Kingsbury's influence on the Choctaw Nation could be described as spectacular. For example, the Choctaw chiefs began to solicit his advice on how to deal with officials of the Federal Government. They specifically asked him to accompany their delegation to negotiate the 1820 Treaty of Doak's Stand. He did so, and was soon appalled at the U. S. commissioners negotiating tactics, calling the discussions, "Whiskey Negotiations." Kingsbury counseled the Choctaws to cease further negotiations until the commissioners stopped plying the Choctaws with liquor. The Choctaws did so, and the result was a more favorable outcome for the tribe.

Meanwhile, Sarah Kingsbury bore two children, Cyrus and John P. Sarah contracted an unidentified illness and died at the mission five days later, on September 15, 1822. Sarah was buried in the mission cemetery, and Cyrus and the boys lived at the mission for a few more years. When the boys were old enough to go to school, Cyrus sent them back East to be educated. (Note: Sarah's father, John Varnum, had become wealthy and left enough money to send both boys to a college in Ohio. Cyrus chose to become a doctor and majored in medicine. John P. became a businessman, who would return to Indian Territory as a merchant, and also edited a newspaper, the Choctaw Intelligencer, that was printed in both English and Cherokee.) In 1824, Cyrus married Electa May. Well-suited to working as his partner as a missionary, she also saw to the raising of Cyrus' sons. Electa served with him until she died in July 1864. Work continued on the mission, and by 1831, it included a gristmill, a blacksmith shop and a farm.
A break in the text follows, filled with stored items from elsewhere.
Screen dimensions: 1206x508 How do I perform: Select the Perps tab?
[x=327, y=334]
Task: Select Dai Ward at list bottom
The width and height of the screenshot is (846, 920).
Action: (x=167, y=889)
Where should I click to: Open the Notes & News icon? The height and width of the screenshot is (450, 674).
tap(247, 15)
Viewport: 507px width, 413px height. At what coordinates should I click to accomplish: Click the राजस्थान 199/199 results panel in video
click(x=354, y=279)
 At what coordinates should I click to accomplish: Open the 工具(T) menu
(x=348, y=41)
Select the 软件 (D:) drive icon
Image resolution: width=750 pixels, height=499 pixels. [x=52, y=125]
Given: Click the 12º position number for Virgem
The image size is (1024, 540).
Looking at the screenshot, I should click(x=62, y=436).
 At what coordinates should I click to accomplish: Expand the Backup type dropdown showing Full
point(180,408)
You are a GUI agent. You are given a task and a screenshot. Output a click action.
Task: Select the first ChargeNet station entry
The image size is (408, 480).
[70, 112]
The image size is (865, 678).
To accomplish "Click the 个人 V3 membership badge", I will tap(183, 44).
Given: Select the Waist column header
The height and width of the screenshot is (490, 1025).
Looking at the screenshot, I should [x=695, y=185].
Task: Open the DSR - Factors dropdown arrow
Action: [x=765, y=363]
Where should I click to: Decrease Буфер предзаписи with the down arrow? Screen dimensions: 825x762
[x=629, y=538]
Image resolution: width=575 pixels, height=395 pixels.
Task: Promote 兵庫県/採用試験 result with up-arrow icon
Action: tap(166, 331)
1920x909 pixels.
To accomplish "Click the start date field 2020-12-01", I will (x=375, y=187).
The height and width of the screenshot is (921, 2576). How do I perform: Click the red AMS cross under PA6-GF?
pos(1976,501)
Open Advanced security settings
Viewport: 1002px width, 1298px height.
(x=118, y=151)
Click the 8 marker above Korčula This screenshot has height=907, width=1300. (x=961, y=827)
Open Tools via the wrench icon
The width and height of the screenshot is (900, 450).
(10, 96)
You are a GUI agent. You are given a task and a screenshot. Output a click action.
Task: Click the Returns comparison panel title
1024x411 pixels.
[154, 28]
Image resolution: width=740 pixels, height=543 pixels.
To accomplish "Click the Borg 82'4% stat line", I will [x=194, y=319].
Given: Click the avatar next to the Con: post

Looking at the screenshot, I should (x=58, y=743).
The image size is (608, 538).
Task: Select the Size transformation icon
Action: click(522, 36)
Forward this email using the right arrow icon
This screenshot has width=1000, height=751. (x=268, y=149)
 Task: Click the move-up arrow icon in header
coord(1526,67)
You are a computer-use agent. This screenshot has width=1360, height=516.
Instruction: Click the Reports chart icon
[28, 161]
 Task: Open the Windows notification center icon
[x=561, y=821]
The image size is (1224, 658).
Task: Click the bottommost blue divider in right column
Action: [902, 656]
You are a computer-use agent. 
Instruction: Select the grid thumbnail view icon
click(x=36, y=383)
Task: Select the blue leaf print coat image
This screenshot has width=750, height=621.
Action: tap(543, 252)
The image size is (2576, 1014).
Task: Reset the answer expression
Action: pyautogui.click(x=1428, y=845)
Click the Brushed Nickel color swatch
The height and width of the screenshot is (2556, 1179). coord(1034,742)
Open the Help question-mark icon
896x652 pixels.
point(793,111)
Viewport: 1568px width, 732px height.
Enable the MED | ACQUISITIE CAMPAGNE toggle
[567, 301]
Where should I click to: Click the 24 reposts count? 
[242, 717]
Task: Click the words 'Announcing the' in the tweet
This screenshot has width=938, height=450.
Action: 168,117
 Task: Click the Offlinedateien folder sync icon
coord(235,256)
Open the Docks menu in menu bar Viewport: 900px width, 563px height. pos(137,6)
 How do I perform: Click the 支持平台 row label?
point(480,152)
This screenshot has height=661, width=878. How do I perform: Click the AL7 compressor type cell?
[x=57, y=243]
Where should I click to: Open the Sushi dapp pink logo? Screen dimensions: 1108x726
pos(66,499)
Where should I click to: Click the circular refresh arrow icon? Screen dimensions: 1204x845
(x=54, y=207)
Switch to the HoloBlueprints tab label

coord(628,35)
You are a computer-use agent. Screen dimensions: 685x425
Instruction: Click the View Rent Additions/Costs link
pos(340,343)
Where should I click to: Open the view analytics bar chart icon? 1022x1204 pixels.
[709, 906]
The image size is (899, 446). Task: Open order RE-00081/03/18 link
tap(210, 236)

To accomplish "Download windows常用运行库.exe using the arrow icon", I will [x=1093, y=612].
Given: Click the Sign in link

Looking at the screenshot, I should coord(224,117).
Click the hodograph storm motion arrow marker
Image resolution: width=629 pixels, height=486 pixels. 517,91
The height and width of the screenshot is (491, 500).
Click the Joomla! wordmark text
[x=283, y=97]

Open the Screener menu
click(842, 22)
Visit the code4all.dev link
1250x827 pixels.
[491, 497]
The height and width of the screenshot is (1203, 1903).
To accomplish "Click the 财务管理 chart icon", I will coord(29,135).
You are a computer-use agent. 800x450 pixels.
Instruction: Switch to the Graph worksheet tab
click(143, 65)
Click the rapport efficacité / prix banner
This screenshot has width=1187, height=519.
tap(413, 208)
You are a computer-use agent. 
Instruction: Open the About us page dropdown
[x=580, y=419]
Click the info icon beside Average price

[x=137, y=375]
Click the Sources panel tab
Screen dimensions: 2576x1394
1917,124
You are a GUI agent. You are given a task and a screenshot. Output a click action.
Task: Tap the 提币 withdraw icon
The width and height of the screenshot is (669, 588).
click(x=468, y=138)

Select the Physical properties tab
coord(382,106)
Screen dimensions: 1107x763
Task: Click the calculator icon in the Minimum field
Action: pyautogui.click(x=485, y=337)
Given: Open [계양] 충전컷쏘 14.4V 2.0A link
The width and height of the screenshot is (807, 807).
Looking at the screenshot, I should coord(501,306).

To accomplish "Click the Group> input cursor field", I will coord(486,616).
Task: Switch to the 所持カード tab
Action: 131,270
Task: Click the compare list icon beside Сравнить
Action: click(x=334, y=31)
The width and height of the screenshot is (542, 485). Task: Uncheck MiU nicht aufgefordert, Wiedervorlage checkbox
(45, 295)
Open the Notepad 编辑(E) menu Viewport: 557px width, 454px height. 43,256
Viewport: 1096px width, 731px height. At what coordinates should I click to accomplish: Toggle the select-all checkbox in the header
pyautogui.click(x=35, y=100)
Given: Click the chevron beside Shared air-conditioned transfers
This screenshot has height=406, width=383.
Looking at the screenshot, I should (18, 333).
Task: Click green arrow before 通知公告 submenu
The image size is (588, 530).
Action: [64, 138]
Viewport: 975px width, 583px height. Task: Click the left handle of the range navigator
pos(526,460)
In that year, the Choctaws at Mayhew Mission began their arduous trek to their new homeland in Indian Territory. Cyrus Kingsbury chose to accompany them all the way. (Note: Mayhew mission was abandoned when the Choctaws left, and remained vacant. The remaining townspeople moved when the Mobile and Ohio Railroad bypassed the community in 1857. Almost nothing except the cemetery and the church remains of the original community.)

Cyrus Kingsbury was one of four Mayhew missionaries credited with founding the First Presbyterian Church of Columbus, Mississippi in May, 1829. The other three were Thomas Archibald, Hilary Patrick and David Wright. Mayhew missionaries served the church until 1834. David Wright became the first permanent minister after the church built a sanctuary and obtained its charter in 1844.

===Other Choctaw missions in Indian Territory===
One source has claimed that Cyrus Kingsbury established Pine Ridge Mission in 1818, at a site 1 mile north of Doaksville, and that the mission became the Choctaw Female Seminary in 1842. (Note: This information conflicts with other sources, especially the Encyclopedia of Oklahoma History and Culture (EOHC).
- Kingsbury's first assignment as a missionary was to Brainerd Mission in Tennessee during 1818. He was then sent to Mississippi to live and work among the Choctaws. The area around what would become Doaksville was part of Arkansas Territory, until the U. S. Government changed the boundary between Arkansas Territory and Indian Territory in 1820.
- Allen Wright, who would become chief of the Choctaw Nation in 1866, came to Pine Ridge to live with the Kingsburys in 1840.)

Kingsbury has been credited with building the church in the Choctaw town of Boggy Depot in 1840.

==Civil War and the Choctaw Missions==
As political unrest increased throughout the country, officials of the various missionary groups realized that Indian Territory could easily divide over the issue of slavery. Missionaries alerted their sponsors that the major tribes were already redefining their loyalties.

==Honors==
Kingsbury was awarded an honorary Doctor of Divinity (D.D.) degree by Brown University in 1854.

==Death==
Cyrus Kingsbury died June 27, 1870.

==Legacy==
Cyrus Kingsbury's papers are in the Western History Collection at the University of Oklahoma library. A listing of the contents of the ten folders is available online.